No one I’ve ever heard of on HN fully trusts journalists.
This is why we need to be critical of journalists nowadays. No longer are they the Fourth Column, protecting society and democracy by providing accurate information.
Especially since the alternative is to live in a world without facts.
Which some people would probably love, but I prefer my reality to be constructed from objectivity rather than authority.
The tendency to compare to a nonexistant ideal is also something I find very very weird. This tendency does not exist for many other concepts. For example when people talk about communism, and someone say "hey $COUNTRY is just one bad apple, it doesn't mean real communism is bad" then others are quick to respond with "but all countries doing communism have devolved into tyranny/dictatorship/etc, so real communism doesn't exist and what we've seen is the real deal". I am not criticizing that (common) point of view, but people ought to take responsibility and apply this principle equally to all concepts, including "journalism".
It also doesn't follow that my critique of journalists/journalism means tearing down journalism altogether. It can also mean:
- that people need to stop trusting mainstream journalists blindly on topics they're not adept in. Right now many people have stopped trusting mainstream journalists only for topics they're adept in, but as soon as those journalists write nonsense about something else (e.g. $ENEMY_STATE) then they swallow that uncritically. No. The response should be "they lied about X, what else are they lying about?" instead of letting themselves be manipulated in other areas.
- that society as a whole needs to hold journalism accountable, and demand that they return to the role of the Fourth Column.
Because certain political interests take the existence of a fact-based, independent power center as a threat to their own power?
And so engineered a multi-decade campaign to indoctrinate people against the news/media, thus removing a roadblock to imposing their own often contrary-to-fact narratives?
Pretending this happened in a vacuum or was grassroots ignores mountains of money deployed with specific intent over spans of time.
> It can also mean that society as a whole needs to hold journalism accountable, and demand that they return to the role of the Fourth Column.

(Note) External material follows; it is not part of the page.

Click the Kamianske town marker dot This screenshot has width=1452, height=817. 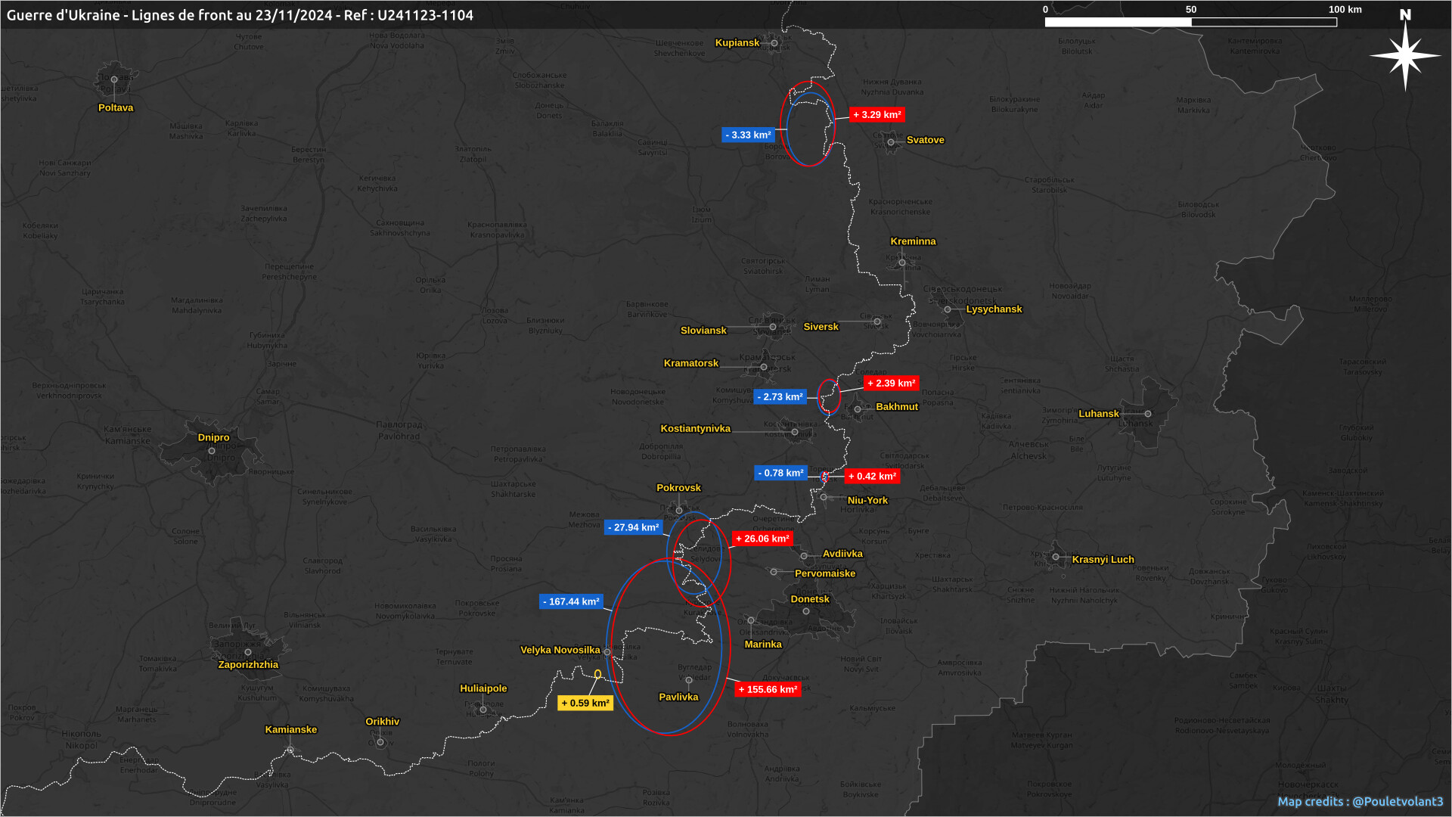tap(290, 750)
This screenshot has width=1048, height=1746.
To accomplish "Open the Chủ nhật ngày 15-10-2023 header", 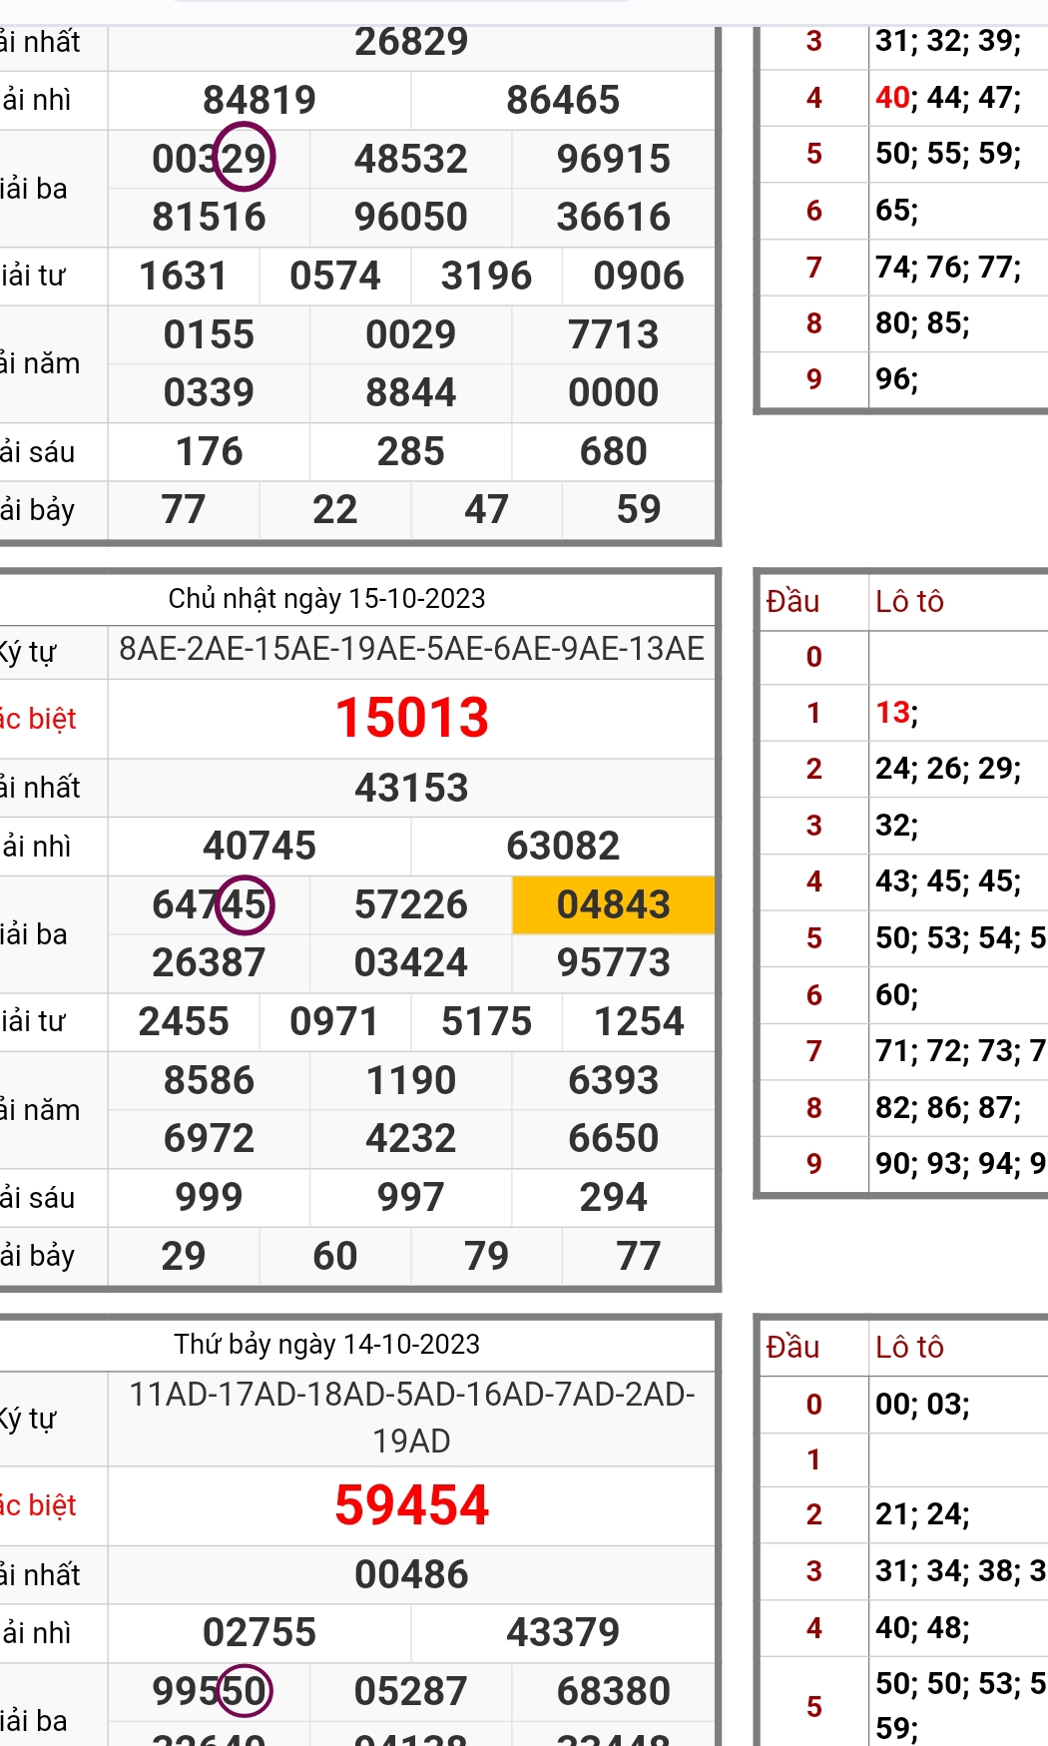I will 326,598.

I absolutely agree with this.
If I had my druthers, the US would reinstate the fairness doctrine (abolished in 1987) and specifically the components requiring large media corporations to subsidize non-profit newsrooms as a public good.

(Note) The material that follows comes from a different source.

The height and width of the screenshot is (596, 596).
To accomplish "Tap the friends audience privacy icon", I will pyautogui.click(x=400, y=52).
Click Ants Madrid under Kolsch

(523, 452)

The US would be a better place if we banned 24/7 for-profit news.
First, nobody is training on H20s, it's absurd. Then their logic was, because of high inference demand of DeepSeek models there are high demand of H20 chips, and H20s were banned so better not release new model weights now, otherwise people would want H20s harder.
Which is... even more absurd. The reasoning itself doesn't make any sense. And the technical part is just wrong, too. Using H20 to serve DeepSeek V3 / R1 is just SUPER inefficient. Like, R1 is the most anti-H20 model released ever.
The entire thing makes no sense at all and it's a pity that Reuters fall for that bullshit.
Why? Any chance you have some links to read about why it’s the case?
More generally, with any hardware architecture you use, you can optimize the throughput for your main goal (initially training; later inference) by balancing other parameters of the architecture. Even if training is suboptimal, if you want to make a global impact with a public model, you aim for the next NVidia inference hardware.
Kek. Reminder after Sino India drama, India has basically 0 accredited journalist in China. The chances of Indian journalist "citing two people with knowledge of the situation" in Deepseek in Bengalurur before it's spreads over PRC rumor mill is vanishingly small.
Human progress that benefits everyone being stalled by the few and powerful who want to keep their moats. Sad world we live in.
It's about China being expansionist, actively preparing to invade Taiwan, and generally becoming an increasing military threat that does not respect the national integrity of other states.
The US is fine with other countries having AI if the countries "play nice" with others. Nobody is limiting GPU's in France or Thailand.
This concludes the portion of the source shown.